Which case says that a hand under the shirt is not a gun?

In Mitchell v. Com., the Court of Appeals in an opinion by Judge Alston joined by Judges Petty and Beales denied relief on what sounded like a plausible appellate issue for failure to cite legal authority.

The issue was whether the defendant could be convicted under Va. Code 18.2-53.1 where a substantive element was that the defendant did "use or attempt to use any pistol, shotgun, rifle, or other firearm or display such weapon in a threatening manner" and the victim did not say that he ever saw a firearm. The appellant cited the language of the statute, and argued:

"In the instant case, the only evidence presented to establish the use of a firearm was the testimony of the clerk that the defendant had his hand under his shirt when he told her to give him the money and there was a protrusion in her direction. Immediately afterwards, the defendant leapt onto he [sic] counter, and with the same hand the clerk testified that he had up under his shirt, grabbed money from the drawer. The defendant never stated he had a gun, no gun was ever seen by either clerk, and the evidence in fact proved beyond a reasonable doubt that he did not have a gun in his hand."

The Court cited several cases, suggesting that counsel could or should have used them in support of the argument. One of them says: "Possession of a firearm is an essential element of the statutory offense, and the fact that Konchal merely thought or perceived that Yarborough was armed is insufficient to prove that he actually possessed a firearm." Yarborough v. Com., 247 Va. 215, 219, 441 S.E.2d 342, 344 (1994). The discussion in Yarborough suggests to me that the issue was one of plain meaning, and that this fellow Mitchell was wrongfully convicted.

Moreover, in my view, a citation to the express language of the Code should often satisfy the requirement under the appellate rules for legal authority, when the argument is based on the plain meaning of the statute and identifies the statutory element that was not proven.
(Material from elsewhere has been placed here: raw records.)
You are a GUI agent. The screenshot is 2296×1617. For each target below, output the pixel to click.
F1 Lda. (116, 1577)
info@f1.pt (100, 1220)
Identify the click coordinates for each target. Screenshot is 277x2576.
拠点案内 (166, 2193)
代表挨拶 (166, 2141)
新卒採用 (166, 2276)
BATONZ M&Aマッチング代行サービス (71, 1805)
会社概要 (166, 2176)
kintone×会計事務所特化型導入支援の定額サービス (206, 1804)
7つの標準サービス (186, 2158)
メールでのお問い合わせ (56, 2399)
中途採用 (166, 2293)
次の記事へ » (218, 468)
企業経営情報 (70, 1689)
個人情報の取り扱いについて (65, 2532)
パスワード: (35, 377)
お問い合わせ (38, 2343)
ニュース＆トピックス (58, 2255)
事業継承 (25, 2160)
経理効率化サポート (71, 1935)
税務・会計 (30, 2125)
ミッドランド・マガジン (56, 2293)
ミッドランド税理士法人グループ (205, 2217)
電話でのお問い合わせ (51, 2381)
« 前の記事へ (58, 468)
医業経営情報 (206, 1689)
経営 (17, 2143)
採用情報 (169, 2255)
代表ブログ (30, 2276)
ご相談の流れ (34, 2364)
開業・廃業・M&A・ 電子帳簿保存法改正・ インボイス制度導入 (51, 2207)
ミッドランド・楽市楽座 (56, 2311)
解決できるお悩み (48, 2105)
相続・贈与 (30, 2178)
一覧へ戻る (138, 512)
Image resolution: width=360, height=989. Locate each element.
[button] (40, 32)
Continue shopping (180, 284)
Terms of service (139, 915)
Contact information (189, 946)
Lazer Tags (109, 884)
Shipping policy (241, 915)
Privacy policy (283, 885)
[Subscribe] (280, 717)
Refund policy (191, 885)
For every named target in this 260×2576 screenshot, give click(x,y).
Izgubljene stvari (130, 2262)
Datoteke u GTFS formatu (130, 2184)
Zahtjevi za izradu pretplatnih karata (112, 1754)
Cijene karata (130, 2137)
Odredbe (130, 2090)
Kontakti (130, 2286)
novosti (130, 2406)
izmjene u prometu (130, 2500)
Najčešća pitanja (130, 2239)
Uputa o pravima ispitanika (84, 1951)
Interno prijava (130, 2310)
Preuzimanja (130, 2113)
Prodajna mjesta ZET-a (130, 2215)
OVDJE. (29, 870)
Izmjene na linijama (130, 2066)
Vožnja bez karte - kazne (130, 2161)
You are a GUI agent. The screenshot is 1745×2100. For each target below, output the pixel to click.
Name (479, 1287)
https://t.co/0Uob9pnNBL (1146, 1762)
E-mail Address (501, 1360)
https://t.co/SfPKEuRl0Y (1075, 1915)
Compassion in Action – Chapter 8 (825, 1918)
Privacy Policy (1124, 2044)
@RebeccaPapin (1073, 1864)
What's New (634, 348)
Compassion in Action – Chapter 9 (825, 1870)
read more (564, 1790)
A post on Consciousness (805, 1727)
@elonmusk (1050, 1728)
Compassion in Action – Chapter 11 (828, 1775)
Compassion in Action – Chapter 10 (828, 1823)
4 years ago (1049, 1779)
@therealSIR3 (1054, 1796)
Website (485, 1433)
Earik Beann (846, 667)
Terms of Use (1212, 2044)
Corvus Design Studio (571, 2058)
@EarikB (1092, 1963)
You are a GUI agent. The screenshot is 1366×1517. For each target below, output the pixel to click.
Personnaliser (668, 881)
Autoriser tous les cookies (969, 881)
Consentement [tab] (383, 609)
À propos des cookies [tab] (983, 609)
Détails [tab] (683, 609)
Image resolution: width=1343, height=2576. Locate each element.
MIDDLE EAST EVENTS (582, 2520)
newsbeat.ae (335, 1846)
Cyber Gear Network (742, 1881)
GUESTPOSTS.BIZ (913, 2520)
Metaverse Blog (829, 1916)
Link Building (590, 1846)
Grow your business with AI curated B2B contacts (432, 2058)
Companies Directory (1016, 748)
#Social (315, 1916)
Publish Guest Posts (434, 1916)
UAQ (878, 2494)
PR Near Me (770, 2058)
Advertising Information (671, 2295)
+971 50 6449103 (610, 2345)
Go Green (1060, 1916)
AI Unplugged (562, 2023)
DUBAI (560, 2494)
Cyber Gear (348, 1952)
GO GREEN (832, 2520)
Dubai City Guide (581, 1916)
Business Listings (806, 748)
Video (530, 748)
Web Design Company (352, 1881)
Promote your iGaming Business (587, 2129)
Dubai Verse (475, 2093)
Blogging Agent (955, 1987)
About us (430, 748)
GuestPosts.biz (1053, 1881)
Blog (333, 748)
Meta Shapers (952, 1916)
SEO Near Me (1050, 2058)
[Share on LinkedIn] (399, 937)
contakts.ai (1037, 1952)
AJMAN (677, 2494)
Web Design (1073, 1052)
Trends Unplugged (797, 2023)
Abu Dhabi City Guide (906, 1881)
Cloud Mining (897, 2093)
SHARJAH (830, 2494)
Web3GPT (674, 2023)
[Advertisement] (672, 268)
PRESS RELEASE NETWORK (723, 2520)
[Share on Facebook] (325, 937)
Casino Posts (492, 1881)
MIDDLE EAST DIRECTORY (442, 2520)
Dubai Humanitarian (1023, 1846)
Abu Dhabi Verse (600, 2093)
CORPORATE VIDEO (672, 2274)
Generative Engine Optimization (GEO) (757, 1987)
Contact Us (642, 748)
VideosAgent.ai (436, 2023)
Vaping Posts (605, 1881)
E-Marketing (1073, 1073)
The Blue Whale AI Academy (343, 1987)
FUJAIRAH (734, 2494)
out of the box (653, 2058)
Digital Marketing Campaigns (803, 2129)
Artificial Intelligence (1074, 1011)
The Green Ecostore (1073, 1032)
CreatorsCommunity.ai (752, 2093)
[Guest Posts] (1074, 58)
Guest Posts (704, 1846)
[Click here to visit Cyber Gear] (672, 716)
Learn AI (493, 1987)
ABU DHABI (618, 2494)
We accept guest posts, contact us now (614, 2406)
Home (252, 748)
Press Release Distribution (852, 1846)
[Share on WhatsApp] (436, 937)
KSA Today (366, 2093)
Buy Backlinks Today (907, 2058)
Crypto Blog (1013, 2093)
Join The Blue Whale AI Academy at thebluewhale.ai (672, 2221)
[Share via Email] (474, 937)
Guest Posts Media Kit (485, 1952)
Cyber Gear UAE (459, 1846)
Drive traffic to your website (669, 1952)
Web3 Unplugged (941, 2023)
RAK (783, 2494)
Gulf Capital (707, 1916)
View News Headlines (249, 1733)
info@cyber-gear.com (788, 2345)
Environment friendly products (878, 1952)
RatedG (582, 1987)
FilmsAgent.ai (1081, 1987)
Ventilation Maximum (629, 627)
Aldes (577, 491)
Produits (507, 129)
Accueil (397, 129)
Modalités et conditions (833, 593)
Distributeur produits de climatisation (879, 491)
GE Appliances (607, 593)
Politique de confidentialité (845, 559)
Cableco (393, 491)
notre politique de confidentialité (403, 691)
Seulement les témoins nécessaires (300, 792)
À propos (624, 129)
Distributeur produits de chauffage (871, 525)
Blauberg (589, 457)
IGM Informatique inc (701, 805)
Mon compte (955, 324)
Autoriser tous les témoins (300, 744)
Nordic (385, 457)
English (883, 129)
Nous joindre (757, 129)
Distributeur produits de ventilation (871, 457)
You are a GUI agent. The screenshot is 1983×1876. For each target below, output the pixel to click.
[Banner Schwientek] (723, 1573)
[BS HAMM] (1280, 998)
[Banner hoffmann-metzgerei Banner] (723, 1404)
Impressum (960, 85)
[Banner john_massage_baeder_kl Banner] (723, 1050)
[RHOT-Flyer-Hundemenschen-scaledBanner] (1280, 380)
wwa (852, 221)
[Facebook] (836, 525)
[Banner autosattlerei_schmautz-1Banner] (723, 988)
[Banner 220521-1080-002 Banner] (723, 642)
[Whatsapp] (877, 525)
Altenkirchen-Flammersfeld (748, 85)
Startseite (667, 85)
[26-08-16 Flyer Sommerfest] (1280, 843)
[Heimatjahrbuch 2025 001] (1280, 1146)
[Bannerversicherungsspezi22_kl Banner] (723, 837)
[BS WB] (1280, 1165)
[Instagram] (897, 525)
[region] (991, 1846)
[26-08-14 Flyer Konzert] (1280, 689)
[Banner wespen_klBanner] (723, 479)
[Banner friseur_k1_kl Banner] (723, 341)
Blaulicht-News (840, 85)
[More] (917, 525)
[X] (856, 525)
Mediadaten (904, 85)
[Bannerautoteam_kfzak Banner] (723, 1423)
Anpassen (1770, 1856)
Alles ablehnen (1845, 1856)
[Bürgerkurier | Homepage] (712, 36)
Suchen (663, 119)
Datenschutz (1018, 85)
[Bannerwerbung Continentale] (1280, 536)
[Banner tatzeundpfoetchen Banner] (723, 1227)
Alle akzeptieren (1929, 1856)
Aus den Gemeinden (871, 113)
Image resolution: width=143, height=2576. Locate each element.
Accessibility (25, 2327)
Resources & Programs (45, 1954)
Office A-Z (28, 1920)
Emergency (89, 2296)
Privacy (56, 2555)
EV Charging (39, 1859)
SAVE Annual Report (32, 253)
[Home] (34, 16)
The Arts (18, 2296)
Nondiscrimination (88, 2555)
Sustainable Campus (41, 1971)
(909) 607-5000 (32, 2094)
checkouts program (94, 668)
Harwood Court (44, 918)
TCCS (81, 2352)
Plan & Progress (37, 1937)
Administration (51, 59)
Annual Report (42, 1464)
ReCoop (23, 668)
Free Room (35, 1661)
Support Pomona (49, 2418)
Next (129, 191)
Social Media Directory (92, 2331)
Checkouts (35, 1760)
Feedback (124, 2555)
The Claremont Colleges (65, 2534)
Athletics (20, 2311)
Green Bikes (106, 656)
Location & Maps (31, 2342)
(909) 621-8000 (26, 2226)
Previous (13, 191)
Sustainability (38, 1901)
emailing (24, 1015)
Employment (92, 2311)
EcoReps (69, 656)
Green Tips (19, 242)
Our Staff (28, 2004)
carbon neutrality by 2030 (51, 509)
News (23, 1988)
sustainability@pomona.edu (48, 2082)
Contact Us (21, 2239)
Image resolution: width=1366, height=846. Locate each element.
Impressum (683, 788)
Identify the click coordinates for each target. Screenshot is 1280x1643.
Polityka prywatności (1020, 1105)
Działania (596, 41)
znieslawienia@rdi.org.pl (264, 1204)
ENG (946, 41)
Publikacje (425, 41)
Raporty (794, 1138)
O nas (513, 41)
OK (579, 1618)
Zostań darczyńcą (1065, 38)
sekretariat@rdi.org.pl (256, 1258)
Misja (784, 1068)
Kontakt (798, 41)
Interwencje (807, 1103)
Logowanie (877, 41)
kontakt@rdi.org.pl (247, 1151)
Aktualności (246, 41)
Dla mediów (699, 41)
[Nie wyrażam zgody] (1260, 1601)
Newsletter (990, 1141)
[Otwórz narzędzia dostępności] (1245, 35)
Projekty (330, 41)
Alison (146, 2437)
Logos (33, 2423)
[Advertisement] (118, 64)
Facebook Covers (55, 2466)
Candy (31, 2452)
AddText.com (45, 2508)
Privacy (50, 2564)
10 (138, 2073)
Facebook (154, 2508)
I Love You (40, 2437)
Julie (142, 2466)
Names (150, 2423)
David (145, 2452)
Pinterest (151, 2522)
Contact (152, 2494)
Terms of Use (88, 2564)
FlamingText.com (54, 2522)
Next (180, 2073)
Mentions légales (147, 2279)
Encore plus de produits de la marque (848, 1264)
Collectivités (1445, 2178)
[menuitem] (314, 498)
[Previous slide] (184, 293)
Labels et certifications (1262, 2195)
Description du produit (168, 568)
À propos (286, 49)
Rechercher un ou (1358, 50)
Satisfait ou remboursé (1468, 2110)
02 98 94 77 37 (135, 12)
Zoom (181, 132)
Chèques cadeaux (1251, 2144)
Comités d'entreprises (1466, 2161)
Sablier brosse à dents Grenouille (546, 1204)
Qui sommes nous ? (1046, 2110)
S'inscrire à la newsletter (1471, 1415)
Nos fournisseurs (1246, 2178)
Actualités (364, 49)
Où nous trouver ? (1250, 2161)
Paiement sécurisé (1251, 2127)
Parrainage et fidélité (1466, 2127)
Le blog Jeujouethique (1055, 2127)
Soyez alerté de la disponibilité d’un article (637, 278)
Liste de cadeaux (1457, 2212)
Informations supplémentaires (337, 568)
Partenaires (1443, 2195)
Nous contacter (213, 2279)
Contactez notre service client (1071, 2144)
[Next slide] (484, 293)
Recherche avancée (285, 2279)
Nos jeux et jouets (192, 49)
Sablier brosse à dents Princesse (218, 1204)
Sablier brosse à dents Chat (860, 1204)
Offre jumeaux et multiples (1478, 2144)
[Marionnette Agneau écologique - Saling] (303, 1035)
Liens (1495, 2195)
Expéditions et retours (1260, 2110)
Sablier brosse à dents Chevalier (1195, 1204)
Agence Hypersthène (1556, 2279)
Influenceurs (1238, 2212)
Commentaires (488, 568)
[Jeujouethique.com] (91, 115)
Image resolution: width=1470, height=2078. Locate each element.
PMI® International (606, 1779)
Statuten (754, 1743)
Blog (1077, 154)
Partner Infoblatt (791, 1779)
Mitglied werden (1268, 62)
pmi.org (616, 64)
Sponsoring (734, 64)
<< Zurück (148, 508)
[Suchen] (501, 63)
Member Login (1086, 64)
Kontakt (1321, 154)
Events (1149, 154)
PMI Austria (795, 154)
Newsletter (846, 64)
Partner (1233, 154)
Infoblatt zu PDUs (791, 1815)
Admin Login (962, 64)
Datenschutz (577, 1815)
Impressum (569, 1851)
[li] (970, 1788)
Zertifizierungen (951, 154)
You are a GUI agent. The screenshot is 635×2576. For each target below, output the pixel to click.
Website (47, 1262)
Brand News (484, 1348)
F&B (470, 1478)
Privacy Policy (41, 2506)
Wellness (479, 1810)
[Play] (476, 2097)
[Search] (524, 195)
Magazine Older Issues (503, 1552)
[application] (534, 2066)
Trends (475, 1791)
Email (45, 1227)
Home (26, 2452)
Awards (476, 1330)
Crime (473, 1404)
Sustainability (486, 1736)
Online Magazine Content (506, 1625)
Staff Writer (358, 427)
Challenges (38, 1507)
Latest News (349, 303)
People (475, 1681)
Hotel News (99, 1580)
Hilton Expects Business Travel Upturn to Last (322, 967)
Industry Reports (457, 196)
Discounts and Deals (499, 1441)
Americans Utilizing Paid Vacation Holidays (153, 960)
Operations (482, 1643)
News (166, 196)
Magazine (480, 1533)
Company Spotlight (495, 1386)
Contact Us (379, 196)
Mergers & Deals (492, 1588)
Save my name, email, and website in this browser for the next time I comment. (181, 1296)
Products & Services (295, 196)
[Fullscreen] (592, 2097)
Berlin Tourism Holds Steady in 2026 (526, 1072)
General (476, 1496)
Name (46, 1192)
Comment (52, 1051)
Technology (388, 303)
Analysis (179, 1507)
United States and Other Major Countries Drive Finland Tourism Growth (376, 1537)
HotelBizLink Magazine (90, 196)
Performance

The need for case law would arise only where the tools of construction must be applied.

As Judge Posner once famously explained, in the context of qualified immunity for public officials under section 1983, where the state of law is an issue: "The easiest cases don't even arise. There has never been a section 1983 case accusing welfare officials of selling foster children into slavery; it does not follow that if such a case arose, the officials would be immune from damages liability because no previous case had found liability in those circumstances." K.H. Through Murphy v. Morgan, 914 F.2d 846, 851 (7th Cir. 1990). You shouldn't need a case to make the point that a hand under a shirt is not a pistol, shotgun, rifle, or other firearm.